Before we configure nginx, we create a directory for the site's data to live in. We do that as follows:

# mkdir -p /usr/local/www/site
# chown -R www /usr/local/site
# chgrp -R www /usr/local/site

On FreeBSD, user-installed software is typically (e.g. by pkg) installed to to /usr/local directory, which has a directory structure that roughly looks like the root directory structure. As such, the nginx configuration file lives at /usr/local/etc/nginx/nginx.conf. The changes we make are as follows:

...
user www; # FreeBSD has a "www" user on the system by default
worker_processes 1; # Set to the number of cores you have, I only have 1
...
http {
...
	gzip on; # Turn on compression
...
	server {
		listen 80;
		server_name example.com; # Use your domain name here
...
		server_tokens off; # Avoid leaking version number
...
		location / {
			root /usr/local/www/site;
...

Website Deployment

We've got nginx configured now, so all there is left to do is to teach nginx about the website's content so that it can serve said content. In the spirit of "starting from scratch" I'm going to do that in the least efficient but most instructive possible way. Since the site is just a single HTML file at the moment, this is relatively simple. On my home machine, I run the following:

$ scp index.html user@server:/home/user

$ sudo mv index.html /usr/local/www/site
$ sudo chown www /usr/local/www/site/index.html
$ sudo chgrp www /usr/local/www/site/index.html

Finally, we can start nginx (and restart it every boot) as follows:

# sysrc nginx_enable="YES"
# service nginx start

TLS & HTTPS: Encryption

It's arguable that a completely static site doesn't need encryption, but non-https websites are now beginning to be shown as "insecure" in search engines, so we're probably going to need encryption. Fortunately, unlike the situation only a few years ago, we can now get an SSL certificate cost-free. This is because of Let's Encrypt.

The Electronic Frontier Foundation (EFF) has released an application called Certbot to automte use of Let's Encrypt. Handily, Cerbot has customized guides for various operating systems and web server combinations. We'll be using the one for FreeBSD and Nginx.

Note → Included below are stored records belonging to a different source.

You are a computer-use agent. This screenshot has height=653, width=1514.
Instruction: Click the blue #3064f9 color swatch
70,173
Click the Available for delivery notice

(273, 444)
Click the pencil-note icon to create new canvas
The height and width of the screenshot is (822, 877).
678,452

We intall and run certbot to get a certificate as follows (note that we need to stop nginx before we do this because cerbot temporarily runs its own web server on port 80):

# service nginx stop
# pkg install py37-certbot
# certbot certonly --standalone

We'll need to update the nginx configuration to use TLS and use our new certificate. We need to tell nginx to use TLS (SSL) and then tell it where the certificates live. We'll also use an HTTP 301 ("Moved Permanently") response to all normal HTTP requests so that those requests are served over HTTPS. We will also enable HTTP Strict Transport Security (HSTS) to teach browsers to only ever use HTTPS. The max-age is in seconds and is equal to 1 year.

...
# We add this to make nginx always server HTTPS vs HTTP
server {
	listen 80;
	server_name example.com;

	listen 443 ssl;

	ssl_certificate /usr/local/nginx/ssl/nginx.crt;
	ssl_certificate_key /usr/local/nginx/ssl/nginx.key;
	add_header Strict-Transport-Security "max-age=31536000; includeSubDomains" always;

	if ($scheme != "https") {
		return 301 https://$host$request_url;
	}
...

We can set up our certificate to auto-renew via cron. Per the cerbot guide, we add the following to /etc/crontab

0 0,12 * * * root python3.7 -c 'import random; import time; time.sleep(random.random() * 3600)' && certbot renew -q --pre-hook 'service nginx stop' --post-hook 'service nginx start'

The above means: At minute 0, hour 0/12 (i.e. midnight), every day of the month, every month of the year, every day of the week, wait a random amount of time between 0 and 3600 seconds (1 hour), stop nginx, renew the certificate, and restart nginx.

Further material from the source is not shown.